Les cultures qui ont pour principe l’adhésion de l’individu à un système de valeurs centrales acceptent d’intégrer tous ceux qui font allégeance aux principes sur lesquels elles sont assises. La conversion permet à quiconque d’entrer dans la communauté des chrétiens ou dans celle des musulmans. L’acceptation de l’idée de progrès et des obligations morales qui lui sont liées fait entrer dans la grande famille libérale.

Les identités fondées sur l’idée de personne, c’est-à-dire sur l’autonomie de l’individu, donnent des limites au groupe, mais permettent aux gens qui le désirent de les franchir : comment ne pas reconnaître à celui qui agit selon sa conscience le droit de rallier une autre chapelle ou une autre confession ? La règle ultime n’est-elle pas l’intime conviction que chacun développe en son for intérieur ? Comment, du coup, ne pas accepter la présence dans le même espace d’une multiplicité de confessions, en vertu de l’idée que tous ceux qui se donnent la peine de construire leur personne en conformité avec un idéal moral méritent le respect ? Cette diversité ne prohibe pas l’unité à un niveau supérieur : l’idéal de laïcité laisse aux diverses confessions la possibilité de se développer et donne aux cultures nationales leur cohérence (Piveteau, 1995). Ces attitudes ont largement marqué, en Europe occidentale, les identités nationales et expliquent qu’il ait paru possible de les transcender pour réaliser une construction supranationale.

Le déclin des religions de la morale personnelle et la critique de l’idée de progrès réduisent le rôle des identités ouvertes à visée universaliste. C’est ce qui explique sans doute le retour contemporain à des formes plus égoïstes de culture, au nationalisme le plus dur en politique et aux fondamentalismes qui ne retiennent des religions que leurs prescriptions rituelles, exaltent la crainte de la pollution et démonisent l’Autre.

Identité et cohabitation des groupes : les diasporas

Les sentiments d’identité ont des conséquences géographiques en apparence’ contradictoires : ils favorisent, à travers le sentiment de territorialité, émergence d’espaces culturellement homogènes, et dans le même temps, ils permettent aux individus ou aux groupes de maintenir leurs spécificités lorsqu’ils sont mêlés aux autres. Le souci de préserver son identité n’empêche pas d’avoir des relations avec ceux qui diffèrent de soi, mais introduit des bornes qui interdisent d’accepter ce qui menace les valeurs centrales que l’on a fait siennes.
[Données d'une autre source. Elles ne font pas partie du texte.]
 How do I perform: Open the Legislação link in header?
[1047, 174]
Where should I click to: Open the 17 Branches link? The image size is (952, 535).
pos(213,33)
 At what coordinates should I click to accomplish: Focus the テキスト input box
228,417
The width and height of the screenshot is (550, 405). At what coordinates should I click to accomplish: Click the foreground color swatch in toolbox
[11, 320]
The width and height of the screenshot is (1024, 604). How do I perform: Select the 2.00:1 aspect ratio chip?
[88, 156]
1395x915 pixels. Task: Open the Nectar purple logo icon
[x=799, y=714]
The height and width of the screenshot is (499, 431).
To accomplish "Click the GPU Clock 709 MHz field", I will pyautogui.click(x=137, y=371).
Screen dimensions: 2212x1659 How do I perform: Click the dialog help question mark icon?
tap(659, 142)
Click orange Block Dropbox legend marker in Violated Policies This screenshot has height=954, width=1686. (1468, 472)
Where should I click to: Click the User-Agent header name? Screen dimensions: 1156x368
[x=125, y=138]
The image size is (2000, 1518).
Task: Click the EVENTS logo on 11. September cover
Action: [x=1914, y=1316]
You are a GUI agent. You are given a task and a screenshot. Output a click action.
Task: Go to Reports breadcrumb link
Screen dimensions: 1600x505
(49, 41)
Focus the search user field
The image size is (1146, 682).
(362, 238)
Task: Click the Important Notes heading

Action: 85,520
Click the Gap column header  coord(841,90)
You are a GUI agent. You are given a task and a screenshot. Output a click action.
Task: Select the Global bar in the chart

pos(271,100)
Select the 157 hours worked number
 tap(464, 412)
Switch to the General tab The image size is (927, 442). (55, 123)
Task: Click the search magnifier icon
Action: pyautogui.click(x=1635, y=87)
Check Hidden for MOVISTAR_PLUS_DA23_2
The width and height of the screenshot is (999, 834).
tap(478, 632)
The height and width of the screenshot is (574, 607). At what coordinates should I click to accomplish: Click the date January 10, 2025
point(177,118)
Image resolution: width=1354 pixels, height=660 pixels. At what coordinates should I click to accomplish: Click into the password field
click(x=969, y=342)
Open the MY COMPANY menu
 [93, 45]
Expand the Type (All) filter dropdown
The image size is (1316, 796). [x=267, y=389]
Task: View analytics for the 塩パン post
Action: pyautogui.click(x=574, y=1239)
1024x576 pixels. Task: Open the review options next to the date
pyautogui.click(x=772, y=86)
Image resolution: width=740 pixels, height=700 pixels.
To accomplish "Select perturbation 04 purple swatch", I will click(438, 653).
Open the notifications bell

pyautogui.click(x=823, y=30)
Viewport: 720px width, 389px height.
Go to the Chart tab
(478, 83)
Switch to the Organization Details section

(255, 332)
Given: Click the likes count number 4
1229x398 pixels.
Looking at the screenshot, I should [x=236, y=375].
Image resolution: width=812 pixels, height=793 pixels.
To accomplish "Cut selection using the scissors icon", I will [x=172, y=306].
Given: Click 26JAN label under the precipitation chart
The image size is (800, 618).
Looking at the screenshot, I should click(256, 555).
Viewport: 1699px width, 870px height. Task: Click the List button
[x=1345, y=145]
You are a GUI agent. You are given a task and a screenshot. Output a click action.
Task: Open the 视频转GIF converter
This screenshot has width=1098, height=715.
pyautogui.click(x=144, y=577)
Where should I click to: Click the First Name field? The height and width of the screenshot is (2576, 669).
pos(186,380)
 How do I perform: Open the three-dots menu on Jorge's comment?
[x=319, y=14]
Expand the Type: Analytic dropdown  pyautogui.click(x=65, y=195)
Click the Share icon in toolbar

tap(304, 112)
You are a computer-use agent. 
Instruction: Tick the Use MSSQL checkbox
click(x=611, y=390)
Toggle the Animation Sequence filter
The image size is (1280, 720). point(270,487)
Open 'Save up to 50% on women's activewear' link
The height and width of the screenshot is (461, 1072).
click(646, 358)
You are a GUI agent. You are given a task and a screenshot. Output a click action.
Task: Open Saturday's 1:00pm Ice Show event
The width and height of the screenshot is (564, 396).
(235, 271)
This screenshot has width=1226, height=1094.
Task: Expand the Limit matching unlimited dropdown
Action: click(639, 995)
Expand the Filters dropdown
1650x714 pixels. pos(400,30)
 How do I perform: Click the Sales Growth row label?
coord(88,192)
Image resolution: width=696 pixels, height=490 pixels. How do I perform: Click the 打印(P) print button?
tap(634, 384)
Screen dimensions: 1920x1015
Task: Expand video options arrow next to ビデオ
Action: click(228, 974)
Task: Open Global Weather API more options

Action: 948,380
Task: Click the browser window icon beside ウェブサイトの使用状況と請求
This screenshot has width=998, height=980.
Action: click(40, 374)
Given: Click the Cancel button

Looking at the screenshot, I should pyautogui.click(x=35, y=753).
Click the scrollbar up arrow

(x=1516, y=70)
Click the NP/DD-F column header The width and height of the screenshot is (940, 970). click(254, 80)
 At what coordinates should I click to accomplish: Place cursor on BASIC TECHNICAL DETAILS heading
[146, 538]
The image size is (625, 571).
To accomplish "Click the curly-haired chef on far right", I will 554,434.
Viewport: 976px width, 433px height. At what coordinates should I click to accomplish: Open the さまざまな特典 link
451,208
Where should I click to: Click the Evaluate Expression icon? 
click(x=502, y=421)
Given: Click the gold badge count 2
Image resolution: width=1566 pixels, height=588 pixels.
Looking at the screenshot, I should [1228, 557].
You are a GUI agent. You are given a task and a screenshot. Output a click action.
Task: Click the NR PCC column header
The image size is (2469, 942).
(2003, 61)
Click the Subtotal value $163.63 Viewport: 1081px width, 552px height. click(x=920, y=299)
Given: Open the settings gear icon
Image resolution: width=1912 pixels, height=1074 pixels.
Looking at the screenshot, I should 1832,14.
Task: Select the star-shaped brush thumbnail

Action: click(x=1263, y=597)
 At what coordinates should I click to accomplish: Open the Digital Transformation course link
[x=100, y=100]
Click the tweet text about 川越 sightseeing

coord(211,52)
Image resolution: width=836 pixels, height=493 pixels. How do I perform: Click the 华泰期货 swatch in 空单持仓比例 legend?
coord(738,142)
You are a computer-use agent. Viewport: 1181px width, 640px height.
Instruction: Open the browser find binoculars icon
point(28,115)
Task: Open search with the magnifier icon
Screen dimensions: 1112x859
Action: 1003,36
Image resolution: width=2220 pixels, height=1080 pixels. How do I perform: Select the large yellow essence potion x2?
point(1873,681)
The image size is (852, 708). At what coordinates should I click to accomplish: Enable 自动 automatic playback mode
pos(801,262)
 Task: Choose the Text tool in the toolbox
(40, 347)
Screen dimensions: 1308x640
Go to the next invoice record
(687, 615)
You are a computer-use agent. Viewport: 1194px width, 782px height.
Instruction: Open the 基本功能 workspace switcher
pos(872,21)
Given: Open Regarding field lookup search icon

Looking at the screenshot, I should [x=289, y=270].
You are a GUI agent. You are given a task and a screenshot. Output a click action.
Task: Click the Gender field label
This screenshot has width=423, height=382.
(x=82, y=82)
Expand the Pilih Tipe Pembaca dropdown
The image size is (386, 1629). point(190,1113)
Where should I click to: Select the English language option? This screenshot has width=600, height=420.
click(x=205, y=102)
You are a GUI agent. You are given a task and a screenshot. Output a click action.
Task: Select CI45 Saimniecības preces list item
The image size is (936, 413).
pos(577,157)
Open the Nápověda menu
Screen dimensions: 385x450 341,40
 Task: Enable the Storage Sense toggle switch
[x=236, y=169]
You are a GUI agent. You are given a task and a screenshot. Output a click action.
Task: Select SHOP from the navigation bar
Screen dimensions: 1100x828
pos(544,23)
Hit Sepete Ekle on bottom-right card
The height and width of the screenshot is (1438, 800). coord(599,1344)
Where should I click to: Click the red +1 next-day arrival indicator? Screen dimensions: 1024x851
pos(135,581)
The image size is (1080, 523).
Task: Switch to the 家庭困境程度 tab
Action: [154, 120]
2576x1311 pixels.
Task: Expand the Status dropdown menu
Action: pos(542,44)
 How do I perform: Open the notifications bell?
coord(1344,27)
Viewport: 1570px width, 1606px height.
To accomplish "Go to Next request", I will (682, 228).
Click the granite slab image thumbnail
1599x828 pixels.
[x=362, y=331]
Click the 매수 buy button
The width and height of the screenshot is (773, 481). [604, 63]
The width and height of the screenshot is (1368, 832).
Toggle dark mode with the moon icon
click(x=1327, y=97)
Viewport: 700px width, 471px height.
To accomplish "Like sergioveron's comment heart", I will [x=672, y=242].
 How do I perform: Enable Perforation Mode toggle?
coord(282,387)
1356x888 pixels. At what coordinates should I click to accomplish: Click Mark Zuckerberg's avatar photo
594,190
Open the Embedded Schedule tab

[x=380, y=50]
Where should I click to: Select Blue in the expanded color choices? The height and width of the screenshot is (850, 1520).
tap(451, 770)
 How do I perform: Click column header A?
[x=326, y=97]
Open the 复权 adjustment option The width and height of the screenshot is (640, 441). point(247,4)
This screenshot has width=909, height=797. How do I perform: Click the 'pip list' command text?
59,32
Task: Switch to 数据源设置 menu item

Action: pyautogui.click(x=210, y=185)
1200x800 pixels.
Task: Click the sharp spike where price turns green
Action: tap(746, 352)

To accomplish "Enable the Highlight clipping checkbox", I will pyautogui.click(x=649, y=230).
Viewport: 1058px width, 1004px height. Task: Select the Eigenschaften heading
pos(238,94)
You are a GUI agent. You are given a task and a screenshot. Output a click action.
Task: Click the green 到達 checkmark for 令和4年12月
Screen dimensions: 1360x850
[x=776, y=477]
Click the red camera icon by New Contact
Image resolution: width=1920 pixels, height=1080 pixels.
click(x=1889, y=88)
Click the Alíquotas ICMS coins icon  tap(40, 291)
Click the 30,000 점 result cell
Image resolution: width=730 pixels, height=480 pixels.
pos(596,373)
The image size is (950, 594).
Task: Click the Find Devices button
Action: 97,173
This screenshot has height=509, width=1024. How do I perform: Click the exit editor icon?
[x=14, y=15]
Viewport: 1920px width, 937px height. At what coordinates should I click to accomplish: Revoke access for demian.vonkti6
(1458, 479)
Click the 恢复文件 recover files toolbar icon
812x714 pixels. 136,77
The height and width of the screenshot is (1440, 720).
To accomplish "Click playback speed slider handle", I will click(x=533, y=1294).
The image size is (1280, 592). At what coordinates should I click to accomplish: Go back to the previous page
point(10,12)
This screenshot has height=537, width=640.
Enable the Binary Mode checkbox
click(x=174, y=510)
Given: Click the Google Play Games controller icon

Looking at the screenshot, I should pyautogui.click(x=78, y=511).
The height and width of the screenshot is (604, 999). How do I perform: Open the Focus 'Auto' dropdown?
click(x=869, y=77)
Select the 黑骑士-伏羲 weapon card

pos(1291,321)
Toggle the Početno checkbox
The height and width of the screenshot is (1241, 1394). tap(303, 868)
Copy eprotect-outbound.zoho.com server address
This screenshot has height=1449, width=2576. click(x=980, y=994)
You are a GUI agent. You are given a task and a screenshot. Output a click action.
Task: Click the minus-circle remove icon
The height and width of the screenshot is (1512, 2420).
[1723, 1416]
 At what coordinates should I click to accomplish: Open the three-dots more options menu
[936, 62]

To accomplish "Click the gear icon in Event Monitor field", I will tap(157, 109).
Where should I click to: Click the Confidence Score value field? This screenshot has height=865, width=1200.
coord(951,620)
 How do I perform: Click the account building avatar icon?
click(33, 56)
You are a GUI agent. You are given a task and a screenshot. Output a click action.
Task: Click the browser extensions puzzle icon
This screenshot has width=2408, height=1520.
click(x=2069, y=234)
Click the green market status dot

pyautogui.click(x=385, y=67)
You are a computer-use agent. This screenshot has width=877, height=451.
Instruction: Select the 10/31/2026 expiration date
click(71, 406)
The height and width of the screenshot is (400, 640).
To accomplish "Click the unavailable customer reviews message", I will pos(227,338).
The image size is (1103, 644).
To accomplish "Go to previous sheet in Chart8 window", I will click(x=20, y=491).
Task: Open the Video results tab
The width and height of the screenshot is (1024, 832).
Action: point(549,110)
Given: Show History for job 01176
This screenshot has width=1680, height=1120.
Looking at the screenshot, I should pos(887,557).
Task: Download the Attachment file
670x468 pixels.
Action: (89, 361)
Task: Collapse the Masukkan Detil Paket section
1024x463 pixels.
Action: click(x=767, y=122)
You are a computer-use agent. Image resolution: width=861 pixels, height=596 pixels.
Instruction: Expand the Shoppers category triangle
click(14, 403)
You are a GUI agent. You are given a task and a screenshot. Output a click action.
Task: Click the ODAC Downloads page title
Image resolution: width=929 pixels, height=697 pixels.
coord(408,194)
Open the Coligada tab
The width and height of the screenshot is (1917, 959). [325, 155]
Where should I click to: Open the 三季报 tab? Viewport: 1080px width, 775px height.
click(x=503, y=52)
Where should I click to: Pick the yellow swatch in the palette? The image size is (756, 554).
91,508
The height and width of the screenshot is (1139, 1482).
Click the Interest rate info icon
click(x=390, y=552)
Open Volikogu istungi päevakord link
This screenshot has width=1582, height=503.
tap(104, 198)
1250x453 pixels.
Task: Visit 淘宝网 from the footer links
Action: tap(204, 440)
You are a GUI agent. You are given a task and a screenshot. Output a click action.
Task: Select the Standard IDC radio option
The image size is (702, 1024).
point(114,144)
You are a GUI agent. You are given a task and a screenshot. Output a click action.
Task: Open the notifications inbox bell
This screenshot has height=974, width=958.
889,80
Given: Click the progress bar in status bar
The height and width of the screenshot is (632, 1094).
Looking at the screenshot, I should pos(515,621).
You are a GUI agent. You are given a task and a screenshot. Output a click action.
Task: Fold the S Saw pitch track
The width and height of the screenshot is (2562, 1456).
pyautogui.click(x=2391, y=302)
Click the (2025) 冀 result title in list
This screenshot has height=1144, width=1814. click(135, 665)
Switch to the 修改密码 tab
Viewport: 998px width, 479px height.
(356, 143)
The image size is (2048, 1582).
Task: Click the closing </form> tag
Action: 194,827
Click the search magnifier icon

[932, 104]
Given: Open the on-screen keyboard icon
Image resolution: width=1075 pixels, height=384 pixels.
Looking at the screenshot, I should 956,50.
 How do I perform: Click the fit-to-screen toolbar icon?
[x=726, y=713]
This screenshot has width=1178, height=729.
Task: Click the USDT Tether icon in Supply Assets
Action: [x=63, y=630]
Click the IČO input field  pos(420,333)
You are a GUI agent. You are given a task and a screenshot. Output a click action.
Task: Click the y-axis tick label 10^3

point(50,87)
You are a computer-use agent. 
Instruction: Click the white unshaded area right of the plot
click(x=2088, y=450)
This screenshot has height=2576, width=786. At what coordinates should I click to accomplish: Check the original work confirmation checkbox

Lorsque des populations se trouvent coupées de la masse de leur peuple par le hasard des migrations, des guerres et des persécutions, la difficulté est grande pour elles de maintenir leurs traditions. Les contacts avec la terre d’origine ou avec les autres établissements de la diaspora sont parfois interrompus durant de longues périodes. Certaines sociétés s’arrangent pourtant pour survivre dans ces conditions adverses (Bruneau, 1992 ; 1993 ; 1994 ; Prévelakis, 1994) (fig. 14). Leurs membres continuent à pratiquer la langue des ancêtres ou demeurent fidèles à certains principes moraux et rites religieux.

Un groupe qui vit loin de ses racines culturelles et mêlé à des populations différentes et plus nombreuses survit d’autant plus facilement que les relations qu’il entretient avec elles font l’objet d’un contrôle rigoureux et sont limitées à certains aspects de l’existence — échange de biens, prestation de certains services, emprunt de techniques et de savoir-faire qui n’ont pas d’incidence directe sur l’identité collective. L’endogamie contient les contacts dans un cadre étroit et évite d’avoir à accepter des règles que l’on condamne. Elle conduit souvent à aller chercher le conjoint dans une autre communauté de la diaspora, qu’elle maintient ainsi soudée.